Anteaters are unusual creatures that can be found in Central and South America.
There are four species of of anteaters: giant anteater, silky anteater, northern tamandua and southern tamandua.
They have a lifespan between 2 and 14 years in the wild, depending on species. The giant anteater can live up to 26 years in captivity.
Anteaters vary in size according to their species. The giant anteater is up to 2.1 meters (7 feet) long including the tail; the silky anteater [photo below] is about 35 centimeters (14 inches) long; the southern tamandua is about 1.2 meters (3 ft 11 in) long and the northern tamandua of similar dimensions.
All anteaters have elongated snouts equipped with a thin tongue that can be extended to a length greater than the length of the head; their tube-shaped mouths have lips but no teeth.
They are specialized to feed on small insects.
Their dense and long fur protects them from attacks from the insects to some extent.
The anteater’s tongue is covered with thousands of tiny hooks called filiform papillae which are used to hold the insects together with large amounts of saliva.
The anteater uses its sharp claws to tear an opening into an anthill and put its long snout and efficient tongue to work. Their long tongues are more than sufficient to lap up the 35,000 ants and termites they swallow whole each day.
But it has to eat quickly, flicking its tongue up to 160 times per minute. Ants fight back with painful stings, so an anteater may spend only a minute feasting on each mound.
Anteaters never completely destroy a nest. The insects can repair their damage quickly and the anteater is able to return to the nest to feed again.
Some anteaters, the tamandua and the silky anteater, ply their trade in the trees. They travel from branch to branch in search of tasty insects.
Anteaters have poor sight but an excellent sense of smell, and most species depend on the latter for foraging, feeding, and defence. Their hearing is thought to be good.
All four types of anteater are mainly nocturnal (active during the night), but the giant anteater can also be diurnal (active during the day).
Anteaters are mostly solitary mammals prepared to defend their territories.

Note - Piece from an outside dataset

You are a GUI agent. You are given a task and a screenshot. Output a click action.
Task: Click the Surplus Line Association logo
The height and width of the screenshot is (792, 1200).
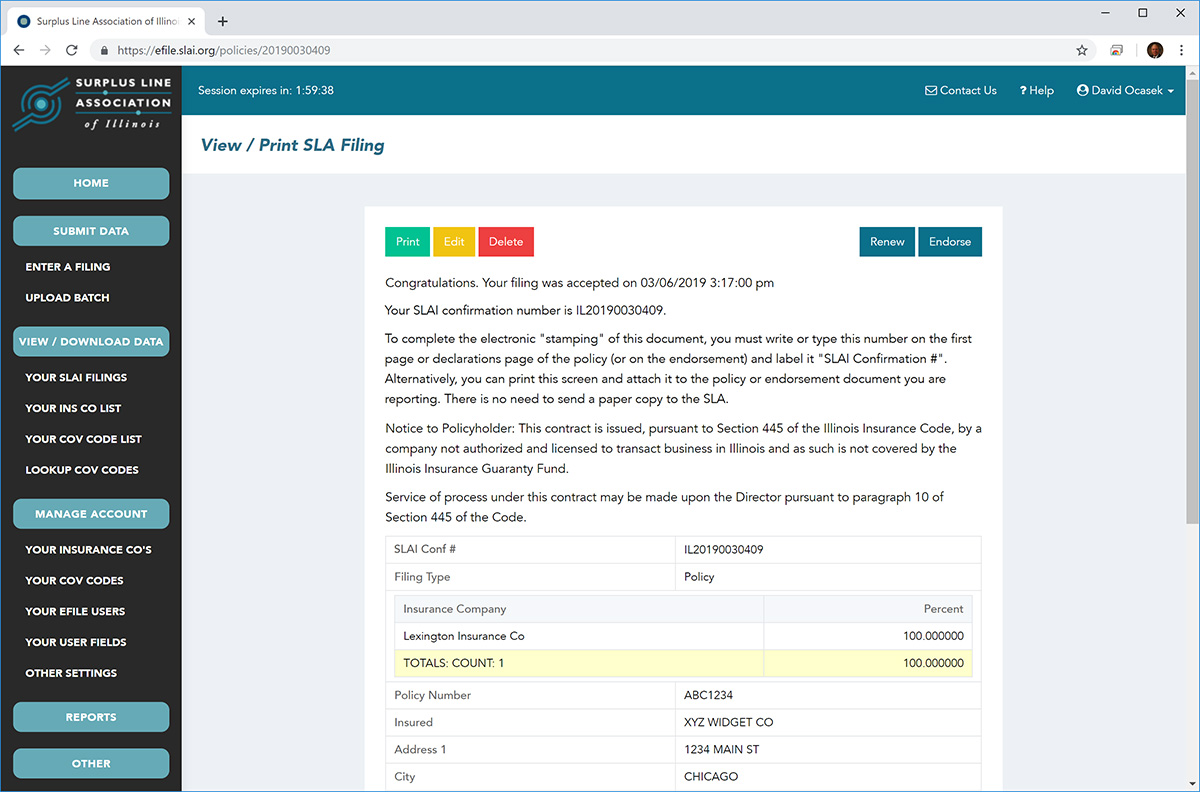(91, 103)
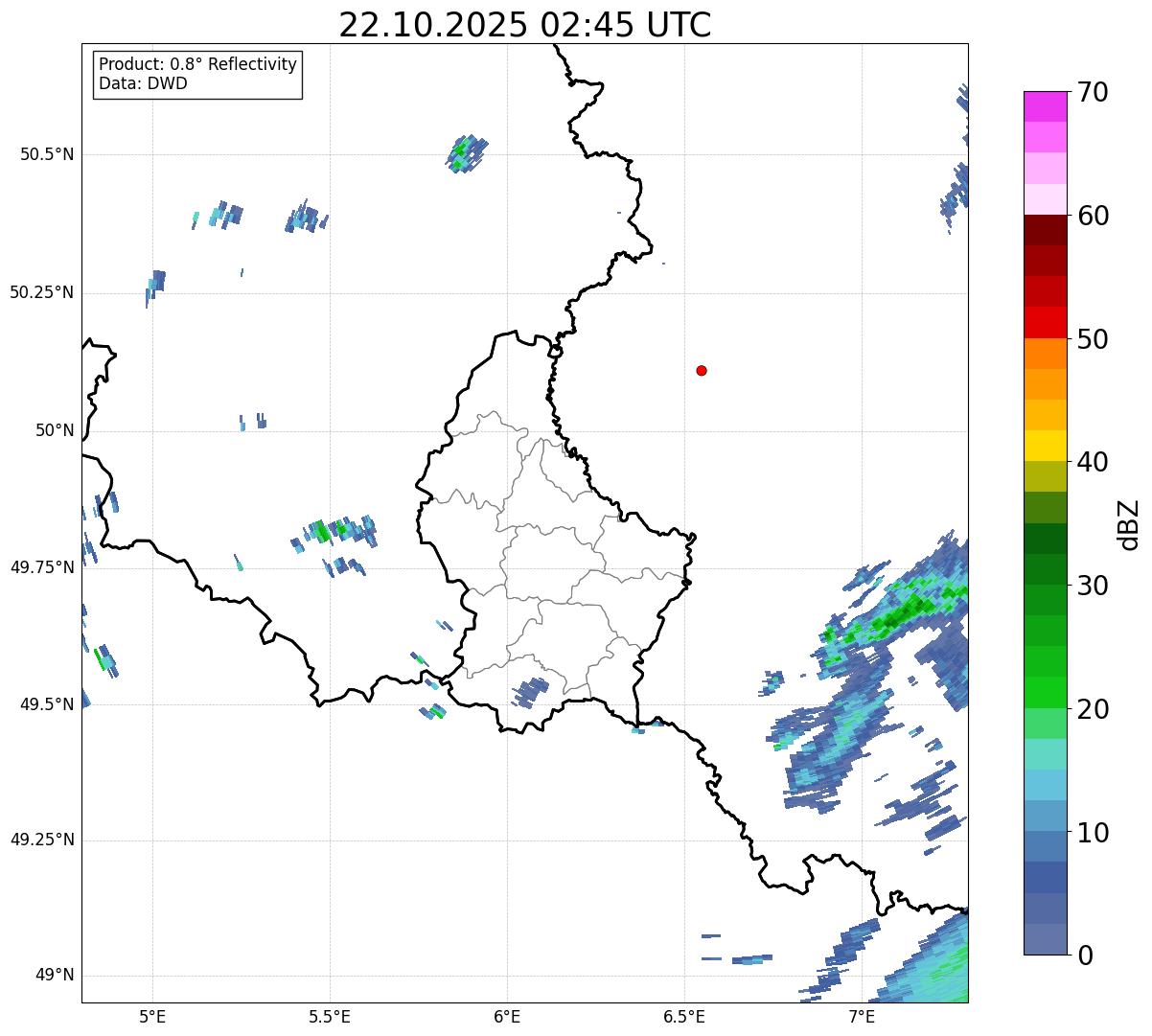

When a territorial dispute occurs, they vocalize, swat, and can sometimes sit on or even ride the back of their opponents.
Once a year in mating season they come together in pairs and will stay together for a few days.
Female anteaters give birth to a single baby (twins are rare) after a gestation period between 120 to 190 days, depending on species.
Little anteater stays with mother 2 years or until she becomes pregnant again. Mother carries the baby on her back during the first year.
Anteaters sleep up to 15 hours per day.
They don’t make much noise unless upset. Huffs and puffs, hisses a sort of growl which is done on an inhale. Baby’s make some chirps and whirs sorta.
Anteaters are not aggressive but they can be fierce. A cornered anteater will rear up on its hind legs, using its tail for balance, and lash out with dangerous claws.
The giant anteater’s claws are some 10 centimeters (4 inches) long,and can fend off or even kill their main predators, big cats such as jaguars and pumas.
All species except the giant anteater have a long prehensile tail (the tail of an animal that has adapted to be able to grasp or hold objects).
The tongue on a giant anteater can protrude more than 60 centimeters (2 feet) to capture prey.
With a body temperature fluctuating between 33 and 36°C (91 and 97°F), anteaters have among the lowest body temperatures of any mammal.
The anteater’s stomach, similar to a bird’s gizzard, has hardened folds and uses strong contractions to grind the insects; a digestive process assisted by small amounts of ingested sand and dirt.
Anteaters are very careful to avoid the dangerous and aggressive Soldier Ants.
A group of anteaters is called a parade.
The latin tearm for anteaters, Vermilingua means “worm tongue“.